Cliffhangers can also be found in short stories, and humorous ones too.  They don’t always promise gloom and doom or The End of Life As We Know It, but they do have to be interesting and enticing.  To mention one example, Marion Zimmer Bradley’s four-page tale, “A Dozen of Everything,” opens with a bride-to-be who receives a wedding gift which disappoints her but intrigues the reader.  “Here I am, being married in four days, and without a rag to wear, and Aunt Hepsibah sends me perfume!”

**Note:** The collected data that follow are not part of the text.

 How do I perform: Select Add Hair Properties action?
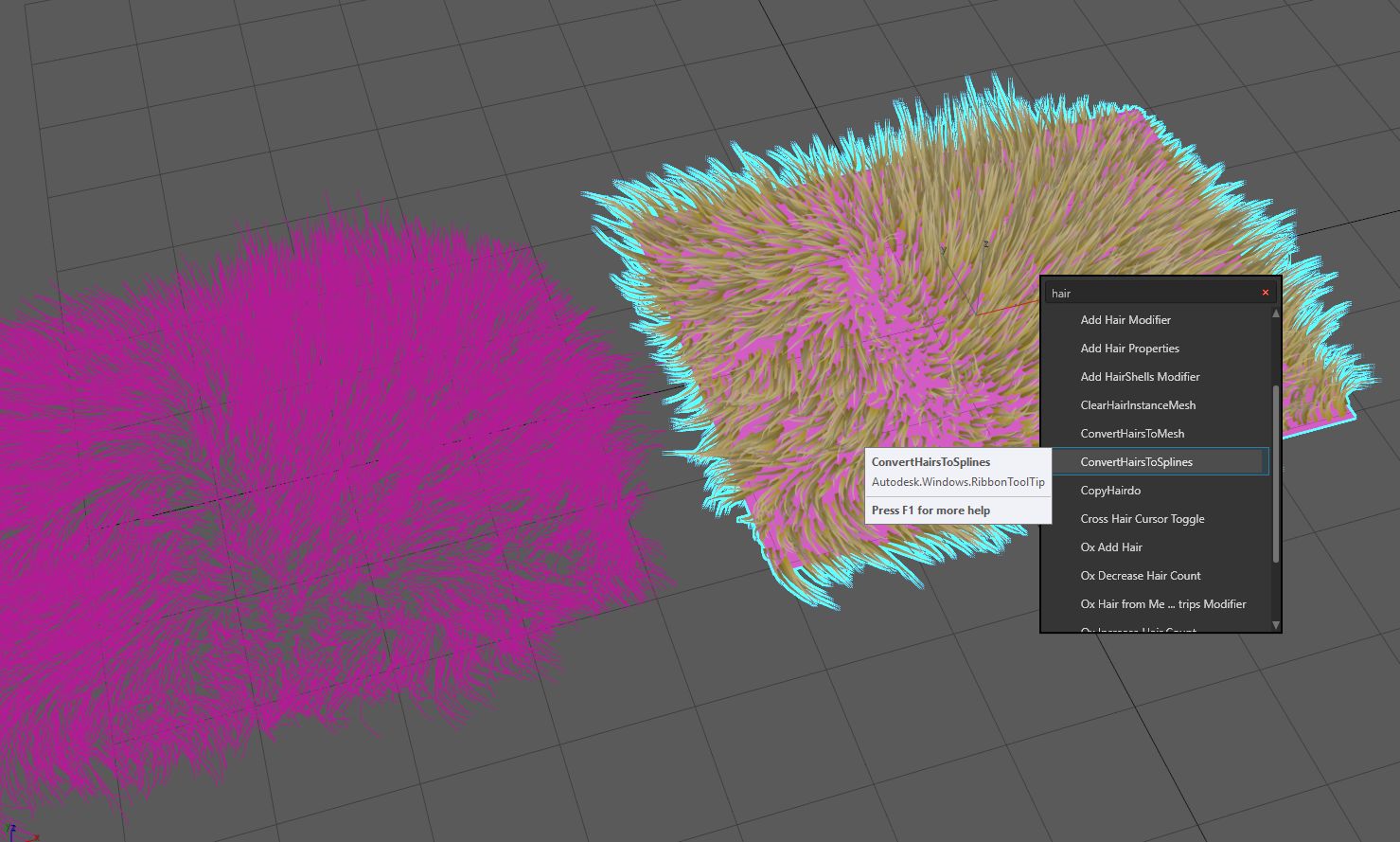(x=1129, y=349)
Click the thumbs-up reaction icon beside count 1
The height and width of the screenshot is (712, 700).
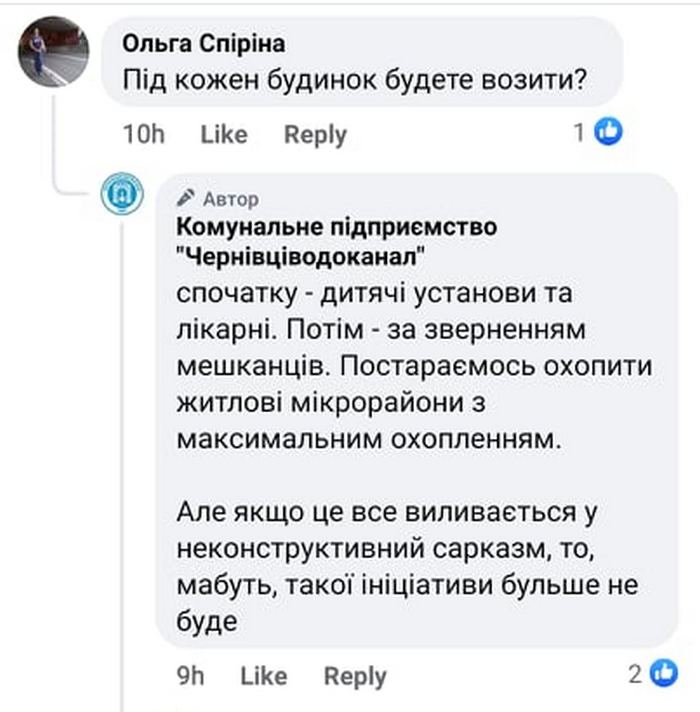[x=609, y=131]
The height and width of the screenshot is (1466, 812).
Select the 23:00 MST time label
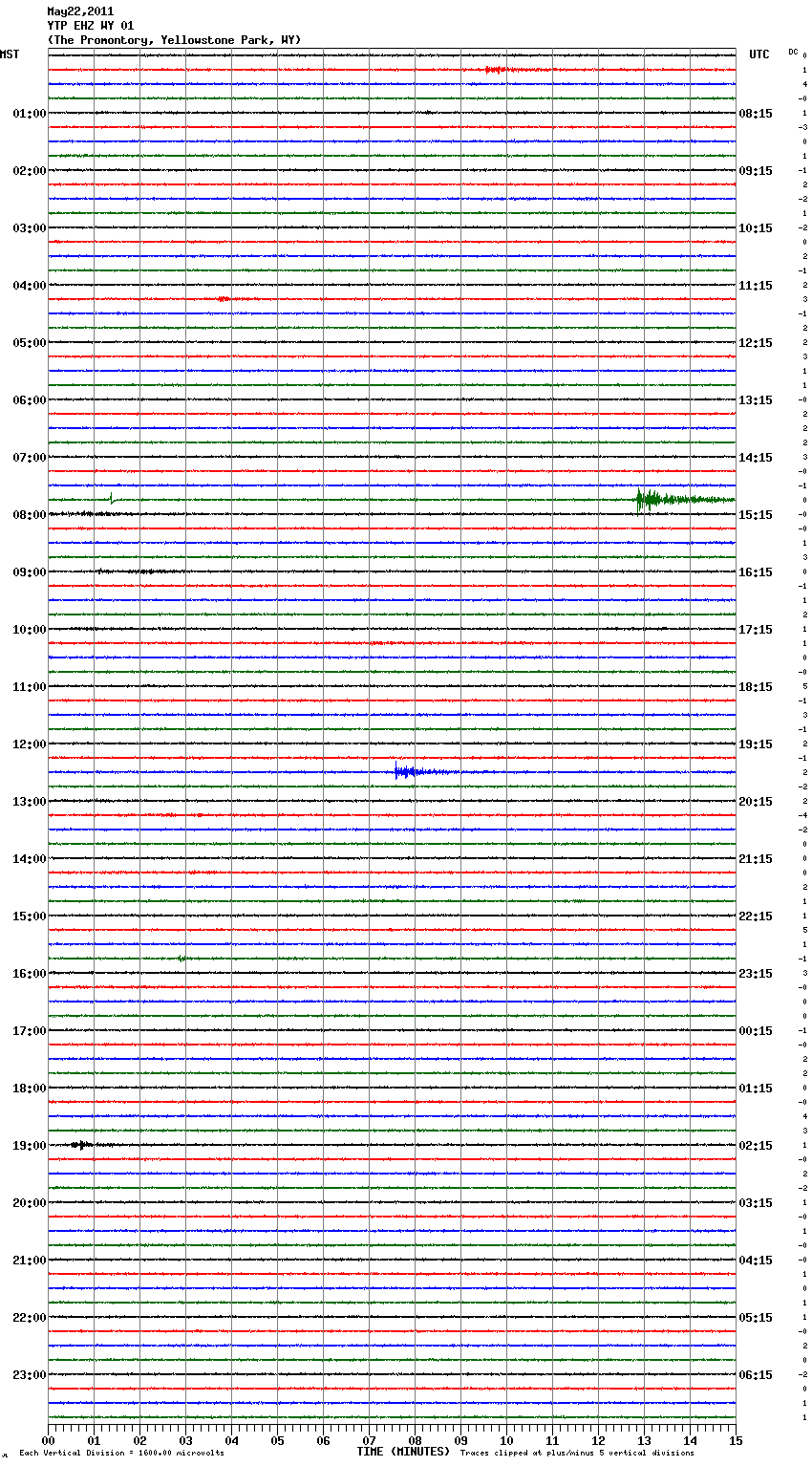point(29,1375)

“A Dozen of Everything” is a piece of light-hearted fluff.  Still, clever humor is tough to write, and you have to keep the reader entertained.  Breaking the stopper in the bottle, Marcie discovers that she’s summoned a djinn who grants her a wish.  Marcie, who’s rather poor, foolishly asks for “a dozen of everything” in her bedroom.  The first section ends with a tantalizing cliffhanger: “‘Did I dream the whole thing?’ she asked herself dizzily.”  Well, did she or didn’t she?  Readers think they know but turn the page to find out.

Later, at the end of another section, we have a second cliffhanger.  Marcie returns home, wondering if the djinn has delivered on his promise to give her a dozen of everything.  She tells herself “It’s all nonsense.”  Then: “She shut her eyes and opened the door.  She walked in . . .”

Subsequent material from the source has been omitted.